4. Rust Scalar Baseline

Type: Pure Rust implementation
Algorithm: Iterator-based sum with wrapping semantics
Purpose: Lower bound for SIMD speedup validation

Benchmark Operations

SUM Aggregation (i32)

// Trueno-DB SIMD
let sum = trueno_sum_i32(&data)?;

// DuckDB SQL
SELECT SUM(value) FROM benchmark_table

// SQLite SQL
SELECT SUM(value) FROM benchmark_table

// Rust scalar baseline
let sum: i64 = data.iter().map(|&x| x as i64).sum();

AVG Aggregation (f32)

// Trueno-DB SIMD
let avg = trueno_avg_f32(&data)?;

// DuckDB SQL
SELECT AVG(value) FROM benchmark_table

// SQLite SQL
SELECT AVG(value) FROM benchmark_table

// Rust scalar baseline
let avg: f64 = data.iter().map(|&x| x as f64).sum::<f64>() / data.len() as f64;

Dataset Characteristics

Size: 1,000,000 rows (typical analytics workload)

Data Type:

SUM: i32 (4 bytes per element, 4 MB total)
AVG: f32 (4 bytes per element, 4 MB total)
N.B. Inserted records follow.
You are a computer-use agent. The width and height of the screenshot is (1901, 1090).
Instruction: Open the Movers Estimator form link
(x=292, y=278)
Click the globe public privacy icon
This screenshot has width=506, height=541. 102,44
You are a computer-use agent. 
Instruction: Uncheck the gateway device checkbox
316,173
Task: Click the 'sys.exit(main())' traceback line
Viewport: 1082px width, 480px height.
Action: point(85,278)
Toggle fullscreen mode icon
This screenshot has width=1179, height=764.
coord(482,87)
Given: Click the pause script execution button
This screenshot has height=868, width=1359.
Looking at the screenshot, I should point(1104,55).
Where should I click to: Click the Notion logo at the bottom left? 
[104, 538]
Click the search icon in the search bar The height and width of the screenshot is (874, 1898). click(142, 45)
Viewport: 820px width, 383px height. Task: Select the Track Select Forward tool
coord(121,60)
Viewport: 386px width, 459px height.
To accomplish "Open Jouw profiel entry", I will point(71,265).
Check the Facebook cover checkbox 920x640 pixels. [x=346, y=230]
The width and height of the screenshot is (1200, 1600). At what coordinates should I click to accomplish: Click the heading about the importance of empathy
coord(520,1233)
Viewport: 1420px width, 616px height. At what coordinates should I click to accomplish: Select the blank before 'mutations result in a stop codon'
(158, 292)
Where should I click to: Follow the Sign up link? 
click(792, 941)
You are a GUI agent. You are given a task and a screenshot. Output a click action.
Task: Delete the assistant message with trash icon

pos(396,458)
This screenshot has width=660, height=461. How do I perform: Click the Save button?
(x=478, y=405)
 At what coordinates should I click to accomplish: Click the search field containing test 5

Data Distribution: Uniform random values

SUM: i32 range (prevents overflow)
AVG: 0.0..1000.0 (realistic sales/metrics data)

Memory Layout: Contiguous arrays (optimal for SIMD)

Running the Benchmarks

Prerequisites

# Install system dependencies
sudo apt-get install -y libsqlite3-dev

# DuckDB builds from source automatically (no system library needed)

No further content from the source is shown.